Data excerpts ::
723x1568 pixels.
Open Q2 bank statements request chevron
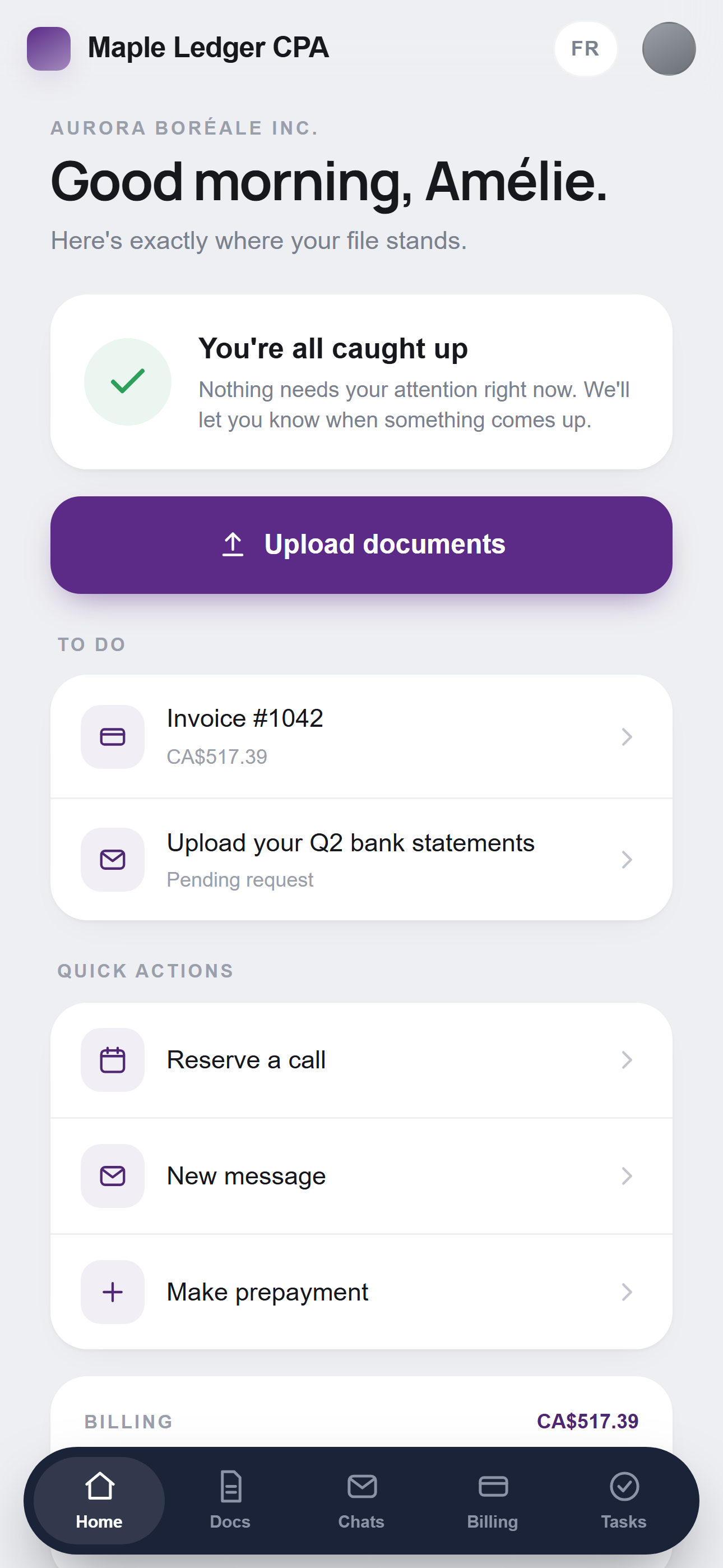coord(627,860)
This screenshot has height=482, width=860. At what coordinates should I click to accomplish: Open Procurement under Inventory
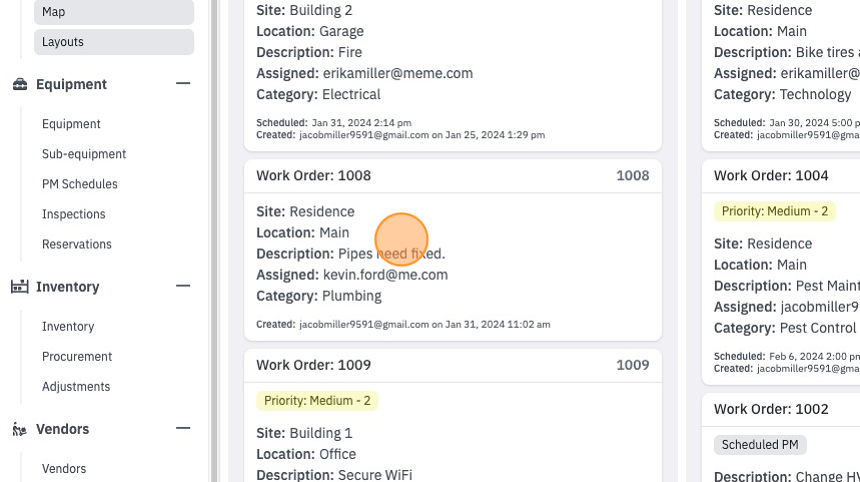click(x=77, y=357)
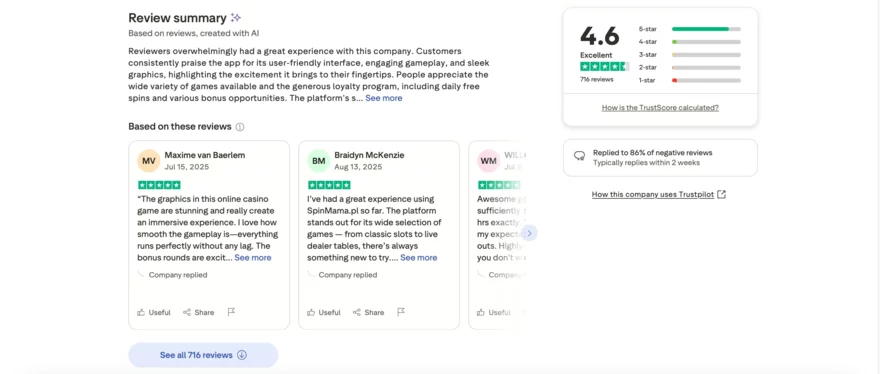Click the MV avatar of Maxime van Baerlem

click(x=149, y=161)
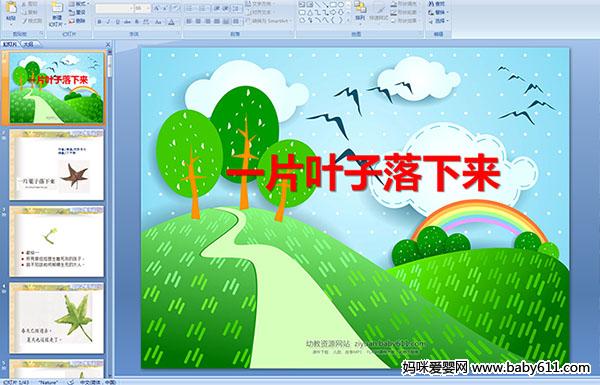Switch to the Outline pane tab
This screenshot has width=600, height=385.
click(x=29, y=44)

About this exercise ::
The data above must be given again in full and unaltered, minus its images.

Finished task ::
723x1568 pixels.
Open Q2 bank statements request chevron
coord(627,860)
This screenshot has height=482, width=860. At what coordinates should I click to accomplish: Open Procurement under Inventory
click(x=77, y=357)
Click the MV avatar of Maxime van Baerlem

click(x=149, y=161)
Switch to the Outline pane tab
This screenshot has width=600, height=385.
click(x=29, y=44)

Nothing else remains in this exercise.